Here are seven things to know about the plan.
1. Under the agreement, approved Wednesday by the state's Health Services Cost Review Commission, participating hospitals, including Baltimore-based Johns Hopkins Hospital, will fund part of the program's cost. The rest of the program's cost will be funded through hospital rate increases, according to the report. The plan calls for as much as $10 million each year in rate increases and $5 million a year from the hospital budgets.
2. The cost of the jobs is estimated to be about $40,000 each, with an average hourly pay of $15, according to the report.
3. New positions include community health workers who would connect people to healthcare services and insurance counselors who would sign people up for coverage.

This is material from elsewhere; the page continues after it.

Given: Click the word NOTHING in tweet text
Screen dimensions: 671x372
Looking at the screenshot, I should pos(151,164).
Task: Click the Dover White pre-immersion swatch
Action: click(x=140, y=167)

4. People who take the jobs would be offered benefits, training and advancement opportunities, according to The Baltimore Sun.
5. The plan is smaller than originally proposed. Johns Hopkins Hospital administrators originally called for 1,000 new jobs to address hopelessness expressed by people in impoverished Baltimore neighborhoods following the April shooting of Freddie Gray.
6. Although the plan is smaller, supporters still praised the initiative. "We really see systemic challenges in Baltimore, and someone just saw the ability to address it," Andrew Foster Connors, senior pastor at Brown Memorial Park Avenue Presbyterian Church and co-chair of the interfaith community organization Baltimoreans United in Leadership Development, said, according to The Baltimore Sun. "It's less than the number of jobs we wanted, but it's a great start."
7. CareFirst, the state's dominant insurer, and a representative from the League of Life and Health Insurers of Maryland, declined to comment on the plan in The Baltimore Sun. According to the report, the insurers had supported a scaled-back recommendation from commission staff that called for $5 million in seed money from rate increases, and no further funding.